An Almost Rally For India ETFs
Friday's glum performances aside, major India ETFs have experienced something of a stealth rally over the past month. That rally, or dead cat bounce as doubters may be apt to call it, comes after ETFs tracking the "I" in the BRIC acronym spent the bulk of the first quarter as emerging markets laggards.
That is saying something because many ETFs offering exposure to the largest emerging markets have been duds in 2013. At the country-specific level, all four of the major BRIC ETFs, including the WisdomTree India Earnings ETF (NYSE: EPI), are lower year-to-date. EPI was off four percent at the start of trading today, but at least that is far better than what investors have been treated to with the comparable China and Russia ETFs.
Heading into Friday, EPI had gained 4.7 percent in the past month while the rival PowerShares India Portfolio (NYSE: PIN) was up nearly three percent. The iShares S&P India Nifty 50 Index Fund (NASDAQ: INDY) surged 5.3 percent. All three are lower by at least 1.5 percent Friday, but money has been flowing into Indian equities.

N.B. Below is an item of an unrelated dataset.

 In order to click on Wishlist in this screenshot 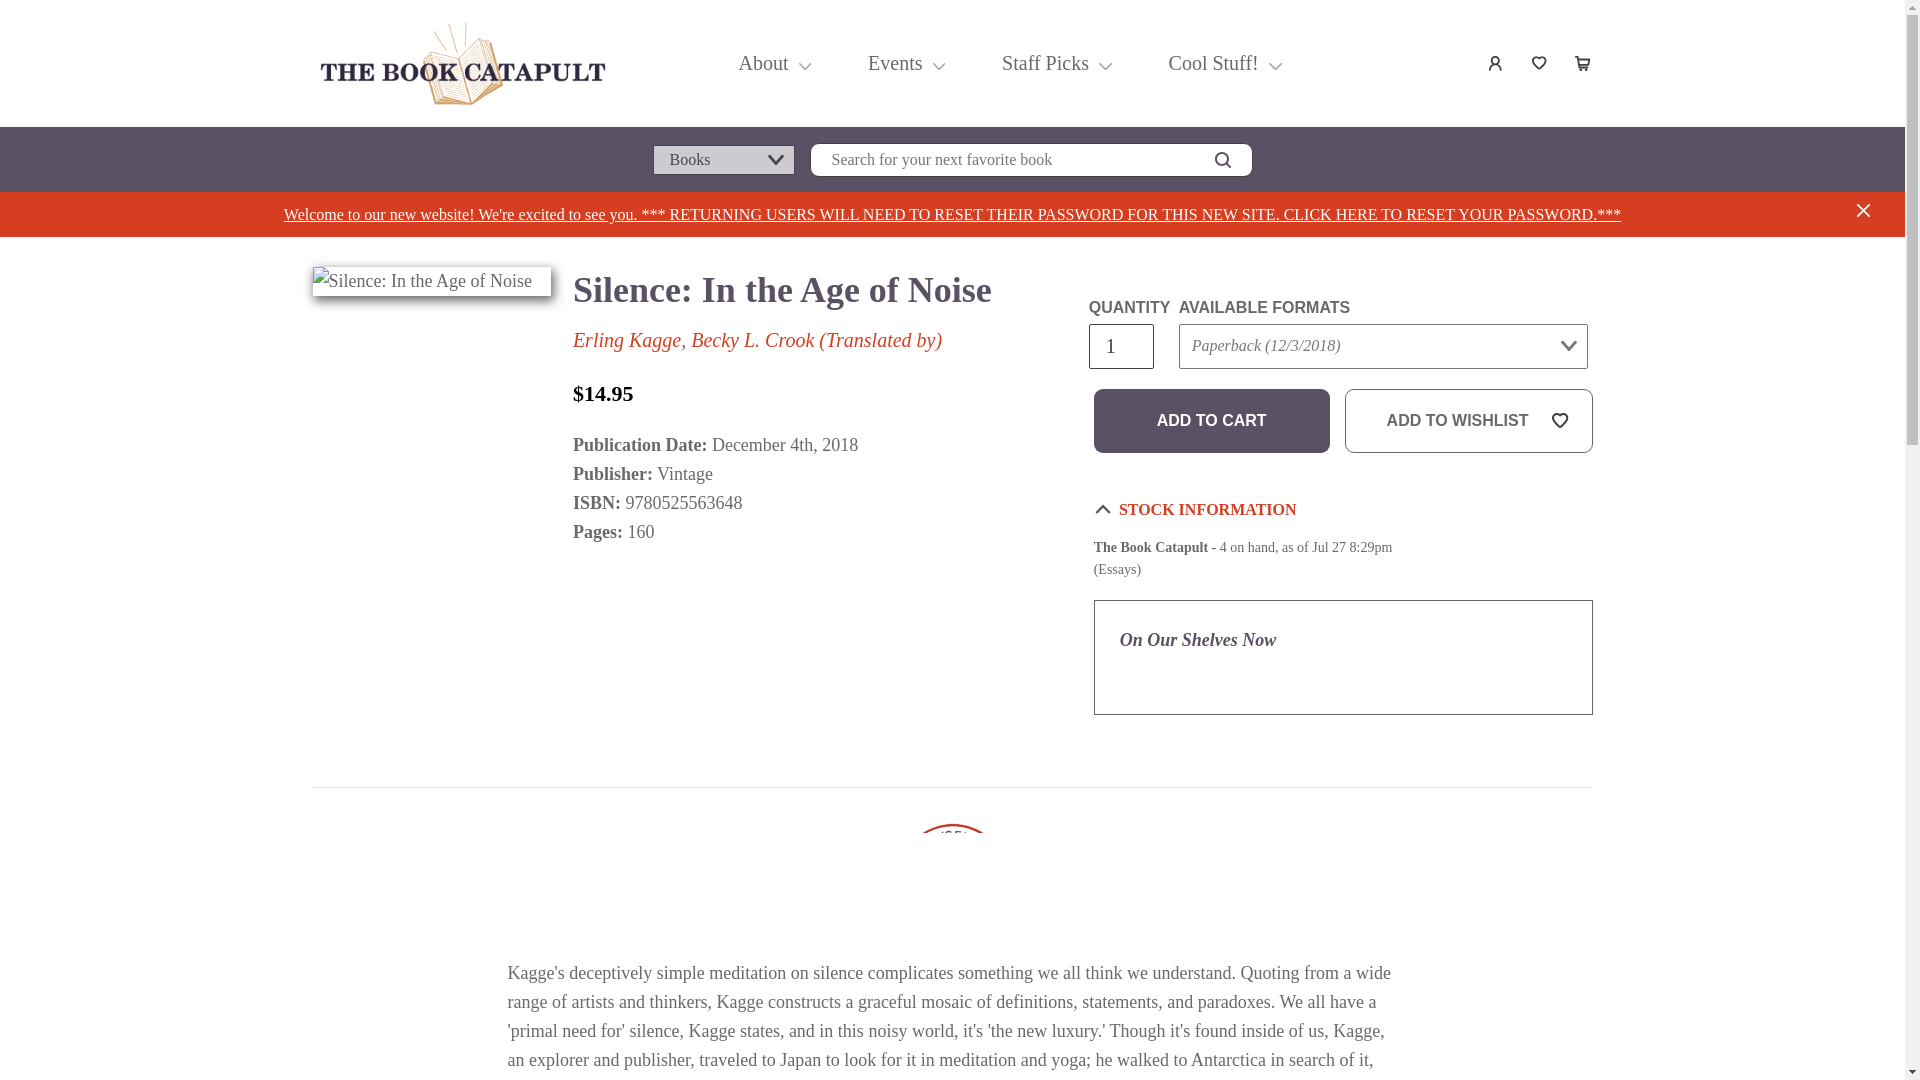, I will do `click(1540, 63)`.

Foreigners bought $292.1 million more of Indian stocks than they sold last week, the highest level since mid-March, Bloomberg reported earlier this week. Year-to-date, Indian stocks have the second-best inflows at $10.6 billion among 10 major Asian markets behind Japan, according to Bloomberg.

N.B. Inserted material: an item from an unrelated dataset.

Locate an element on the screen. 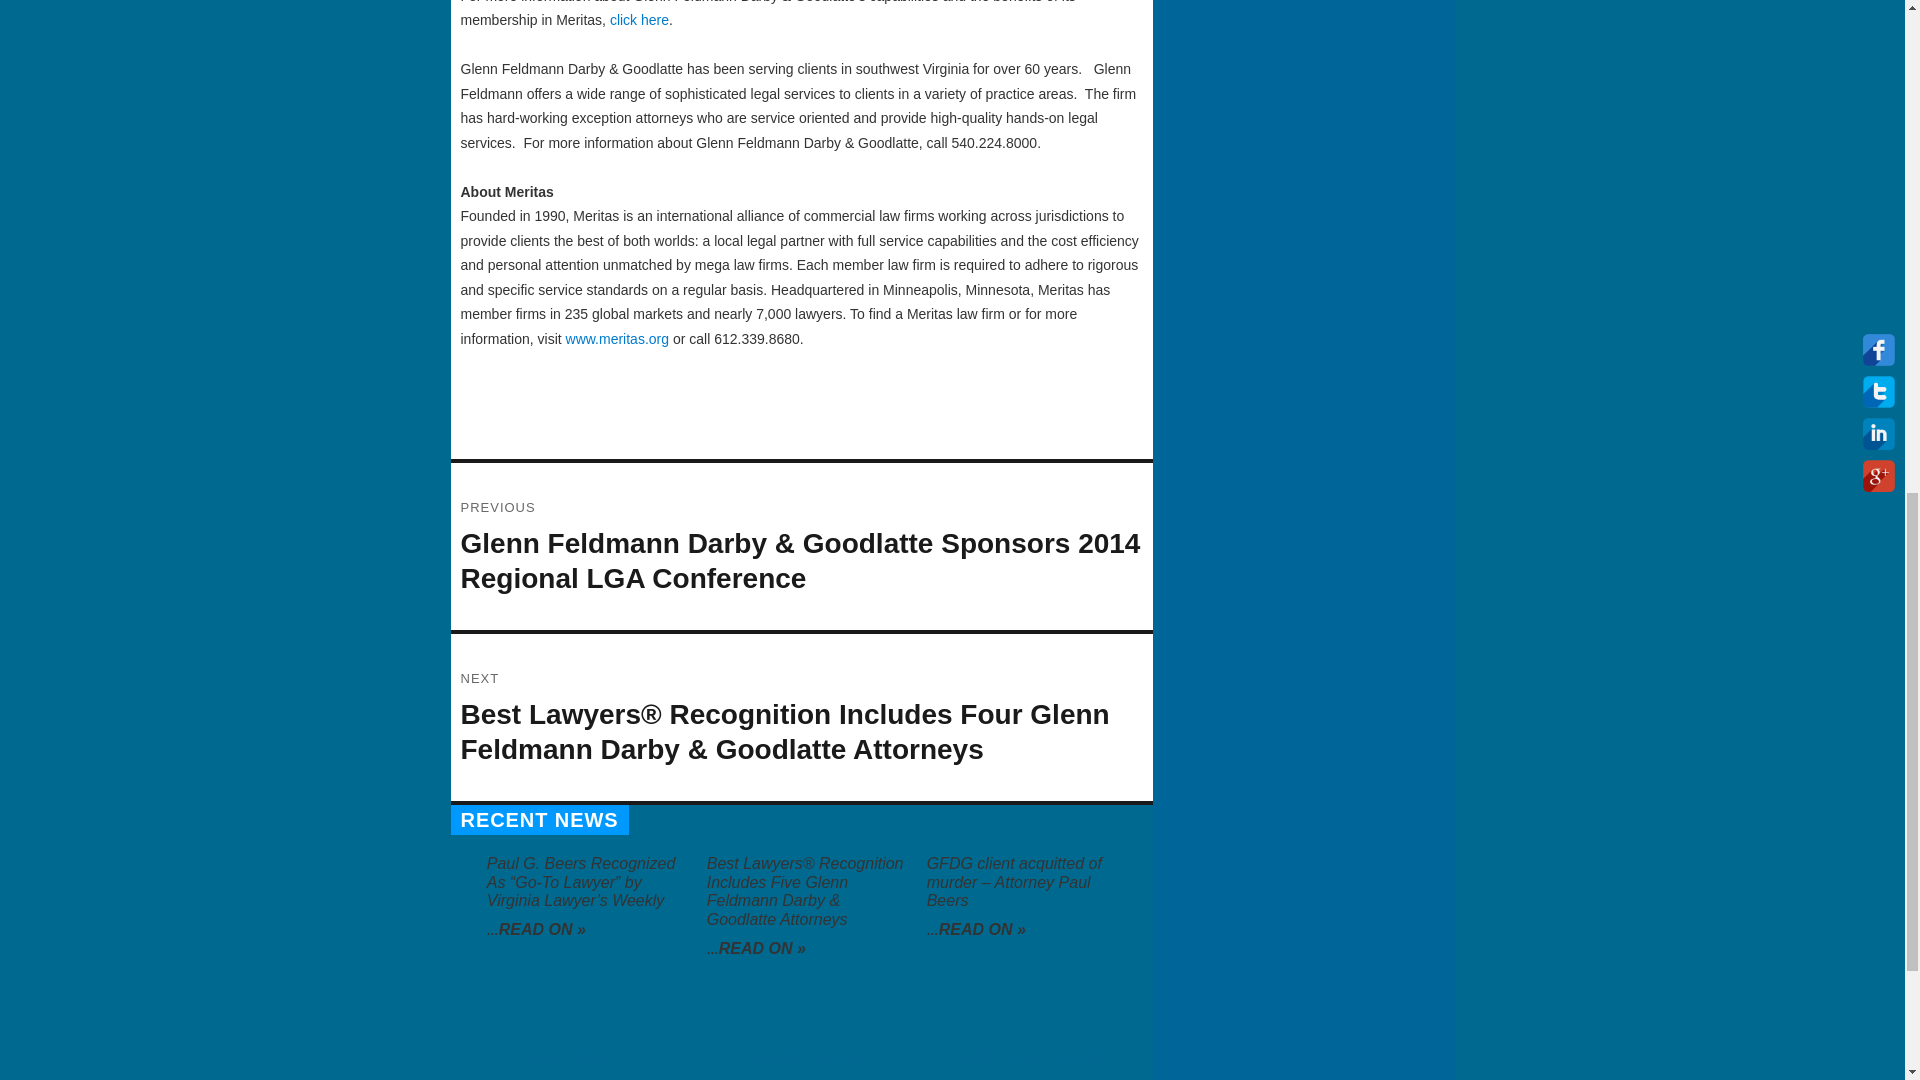 The image size is (1920, 1080). click here is located at coordinates (639, 20).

Inflows to Indian equities have come amid headlines that have undoubtedly been more negative than positive. For example, even with an obviously tenuous grasp on an investment-grade credit rating, in late February India unveiled fiscal 2013-14 budget of $309 billion, a 16 percent jump from the prior fiscal year.
Additionally, Finance Minister P. Chidambaram, who is widely believed to be a candidate for prime minister, is looking to impose new taxes on large companies to boost revenue rather than reduce spending. Failure to reduce spending, as some countries in the West have learned the hard way, usually draws the ire of credit ratings agencies.
So just days after the budget was proposed, Fitch Ratings said it it would likely downgrade India to junk territory. At BBB-, India already has the lowest credit rating of the four BRIC nations.
Interestingly, and perhaps not surprisingly, the Indian government believes the country is worthy of a credit upgrade. That may be behind the declines in India ETFs today because on Thursday, Indian officials met with Standard & Poor's in an effort to land that upgrade.
Indian officials argued the outlook should be changed, and the country deserved an upgrade for actions taken by Prime Minister Manmohan Singh's government to put finances in order and bolster investor confidence, Reuters reported. Officials made a similar pitch to Fitch earlier this month.
Traders and investors in the likes of EPI, PIN and Indy will want to circle May 31 on their calendars. That is when India is scheduled to deliver deficit data for 2012/13. A number of around, or better yet below, five percent of GDP could spark India ETFs higher.
On an entirely unrelated note, there is something else to consider with India ETFs, at least EPI and INDY, which have $1.04 billion and $459.3 million in assets under management, respectively. That being seasonality.
Specifically, this pair of ETFs is often quite dreadful in the second quarter. INDY debuted in November 2009, so prior to this year, there are three second quarters worth of data. The ETF traded lower in all three. EPI debuted in February 2008. Even when being nice and excluding the savage repudiation of emerging markets seen throughout that year, the only second quarter of the past four that saw EPI perform to the upside was 2009.
Those bullish on India should hope 2013 brings a repeat of 2012 when EPI and rival India ETFs offered gains of roughly 10 percent in the third quarter. Just be sure to watch the ratings agencies.